Circular Recycling Makes Mixed-Fibre Fashion Recyclable
Recycling garments made from mixed fibres has long been a challenge for the fashion and textile industry. Many stretch fabrics, including lingerie, swimwear and sportswear, combine nylon with elastane. These blends make recycling difficult with existing technologies. As a result, many of these garments still end up in landfill or are incinerated.
A recent collaboration between RadiciGroup, The LYCRA Company and the lingerie brand Triumph shows that this situation can change. Together, the partners have developed a closed-loop recycling process that recovers both nylon and elastane from mixed-fibre textiles. The project resulted in a prototype lingerie set made entirely from recycled materials.
Selective Dissolution Enables Fibre Separation
The recycling process was developed by Radici InNova, the research and innovation division of RadiciGroup. It uses selective dissolution technology to separate different fibres within one fabric. This makes it possible to recycle textile waste that contains multiple materials, such as nylon and elastane blends.
The process uses non-toxic and environmentally compatible solvents. It works with commonly used nylon types, including PA6 and PA66. An important advantage is that both the fibres and the solvent can be recovered and reused. This supports both environmental goals and economic feasibility.
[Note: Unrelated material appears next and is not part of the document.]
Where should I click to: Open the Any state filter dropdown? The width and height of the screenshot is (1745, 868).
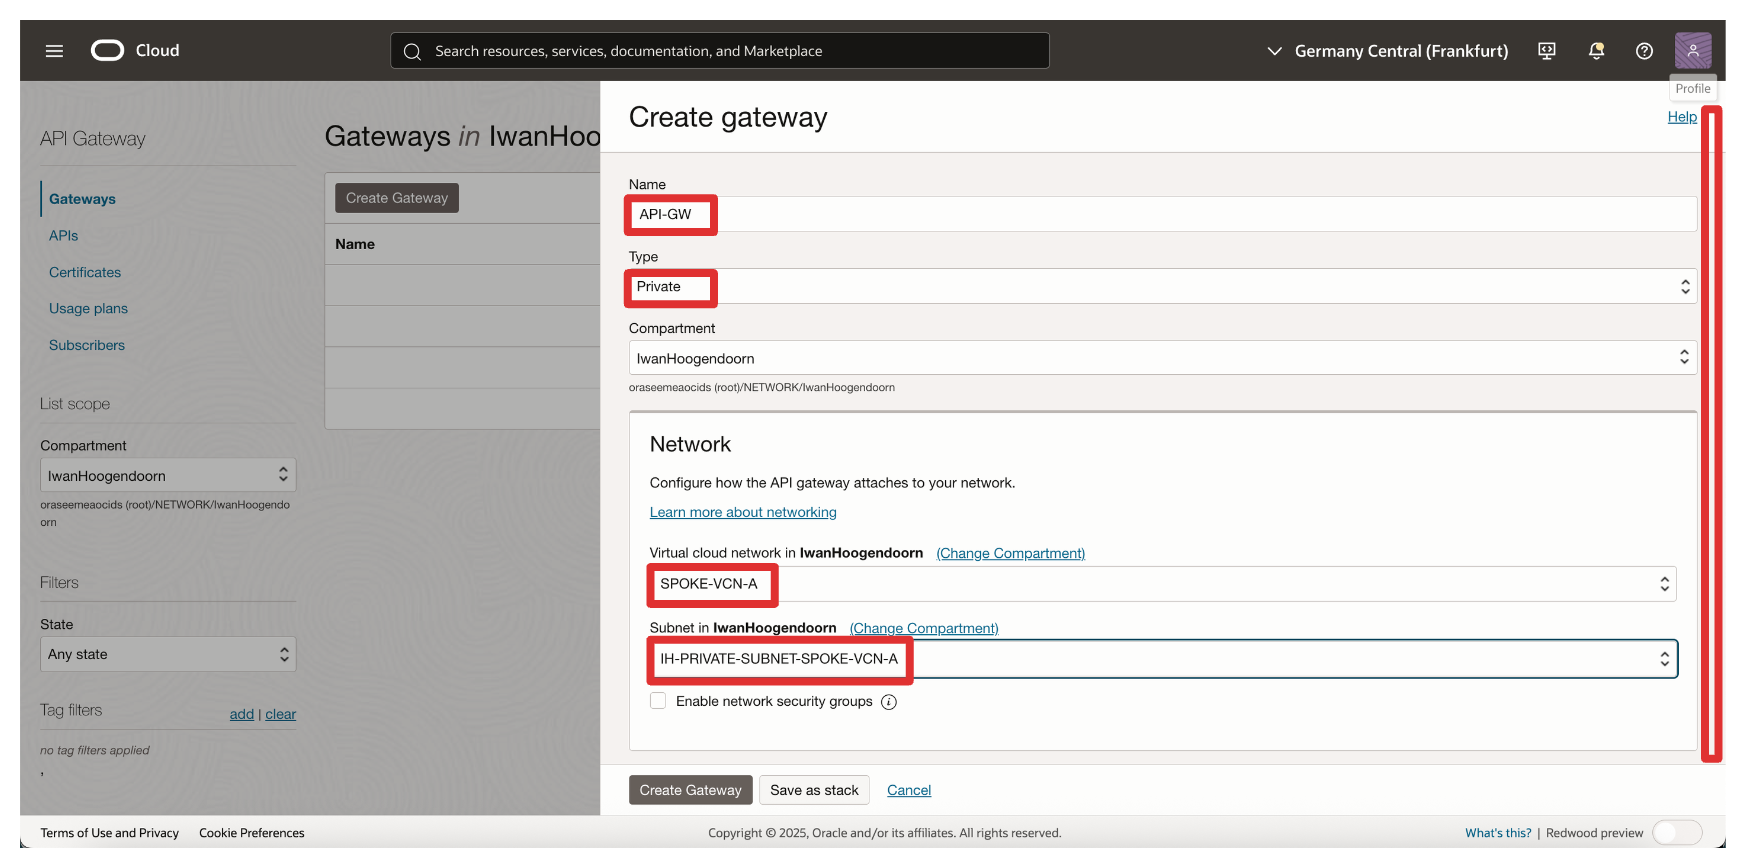pyautogui.click(x=168, y=654)
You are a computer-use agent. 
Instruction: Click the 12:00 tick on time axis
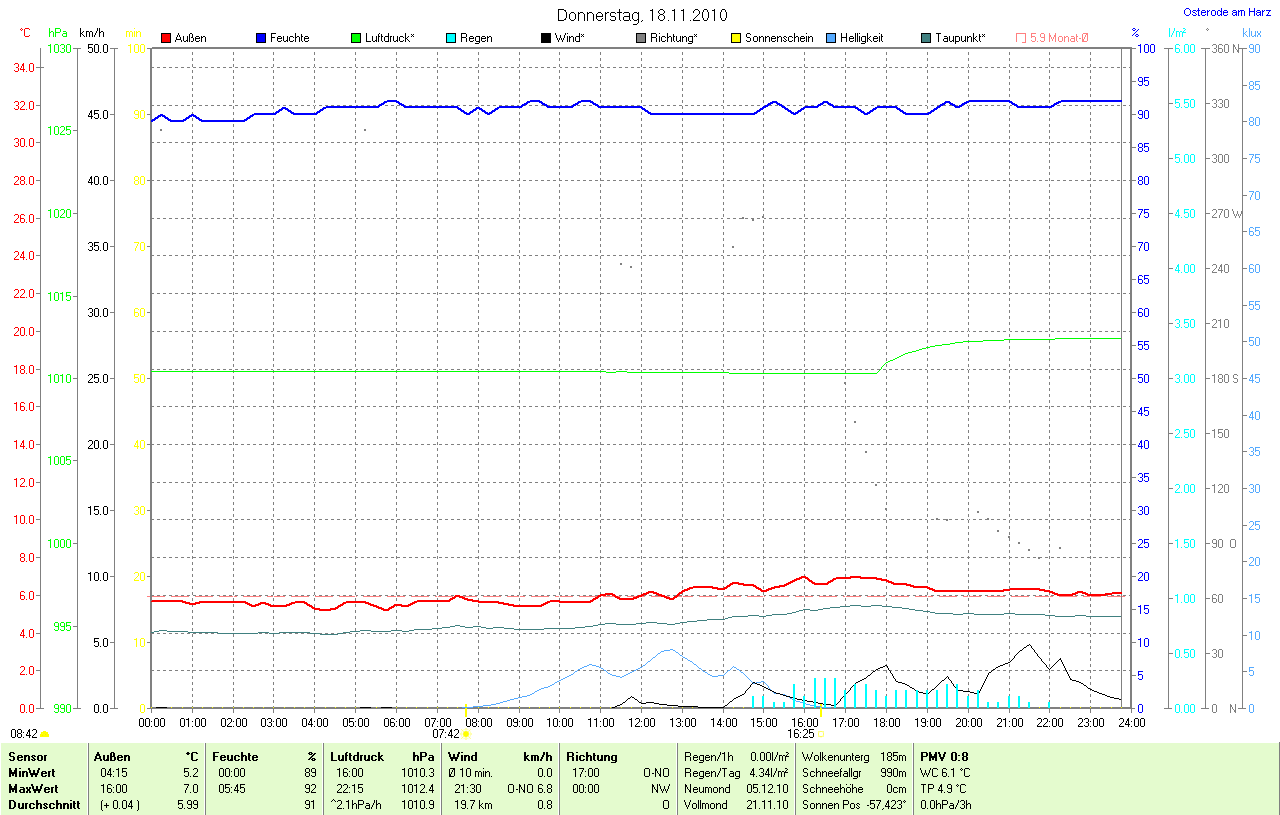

Demonstrating A Closed-Loop System
To test the process in practice, Triumph supplied surplus production fabric containing a blend of nylon and elastane. Radici InNova successfully separated the fibres. The LYCRA Company then reprocessed the recovered elastane, while RadiciGroup converted the recycled nylon into regenerated yarn.
The partners combined these recycled fibres into a new textile fabric. Triumph used this fabric to produce a coordinated lingerie set. The prototype shows that recycled fibres can meet functional requirements such as stretch, fit and comfort.
Implications For Designers And Material Innovation
For fashion, textile and product designers, this development highlights an important step towards circular materials. Elastane has often limited recyclability in garment design. This project shows that stretch materials can work within circular systems when suitable technologies are applied.
Although the process is still at a pilot stage, the partners see clear potential for future industrial use. Next steps include improving traceability, material identification and product longevity. These factors play a key role in circular design strategies.
The project demonstrates how collaboration across the textile value chain can turn complex waste streams into reusable resources. For designers, it opens new possibilities to combine performance, comfort and circularity in textile-based products.